Même si les dialogues ne sont pas forcément l’alpha et l’oméga pour comprendre les intentions de personnages (il y a une différence entre le dire et le penser), la limite du film intervient au moment où les jeunes se mettent à communiquer. Tantôt idéalistes, tantôt anarchistes, bien souvent désaxés, voire même islamistes (merci à un journaliste qui se reconnaîtra de m’avoir alerté sur ce point) : rien ne nous est épargné pour expliquer leur geste. Pourtant, rien ne semble plus faux que leurs explications.

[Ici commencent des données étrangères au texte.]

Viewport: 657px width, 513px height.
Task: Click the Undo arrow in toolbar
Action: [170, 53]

Bien entendu, certains trouveront que c’est justement l’intérêt de cette histoire d’illustrer la déliquescence de notre société qui ne parvient pas à transmettre des valeurs à une nouvelle génération. Si bien que cette dernière, si dissemblable, se retrouve pourtant dans un même dégoût de notre monde. En effet, Nocturama (à associer sur ce plan là avec le Glamorama de Bret Easton Ellis)  illustre avec un certain brio la perte de repères de cette bande de jeunes. Dans un sens, cette absence de discours cohérent, ou de ligne directrice, semble s’appuyer sur un contexte social totalement désenchanté. Donc pourquoi pas.

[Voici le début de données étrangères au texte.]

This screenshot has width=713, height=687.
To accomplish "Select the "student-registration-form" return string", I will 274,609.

Mais, comment croire qu’une bande aussi hétéroclite (des bourgeois préparant Science-Po, des banlieusards, des demi-imbéciles) puisse se réunir pour commettre des attentats ? On nous rétorquera que le plus important n’est pas de croire en la crédibilité de l’histoire, mais d’adhérer au positionnement de l’auteur. Soit. Alors, s’il s’agit réellement de cela, chaque détail a son importance. Ces jeunes visent des symboles de notre société (des lieux de pouvoir) mais, grisés par leur succès, se mettent à piller un grand magasin (la consommation : autre chimère qui semble les hanter). Que doit-on en conclure ?

De même, l’intrusion du réel dans une contextualisation pas totalement assumée (le vrai nom du premier ministre est cité) ne fait que brouiller les pistes. Si le film s’inscrit dans notre réalité, pourquoi ne pas aborder frontalement notre situation au lieu de tourner autour du pot ?

À vrai dire, Nocturama se joue de nos attentes. Film radical voire anarchiste, Nocturama n’est pas là pour nous permettre de comprendre le monde dans lequel nous vivons. Ou plutôt si, il prétend (c’est un parti-pris) que le contexte (l’islamisme, la radicalisation, le pouvoir politique actuel) n’est que l’écume de ce qui se trame plus en profondeur dans notre société : la perte de repères de notre jeunesse.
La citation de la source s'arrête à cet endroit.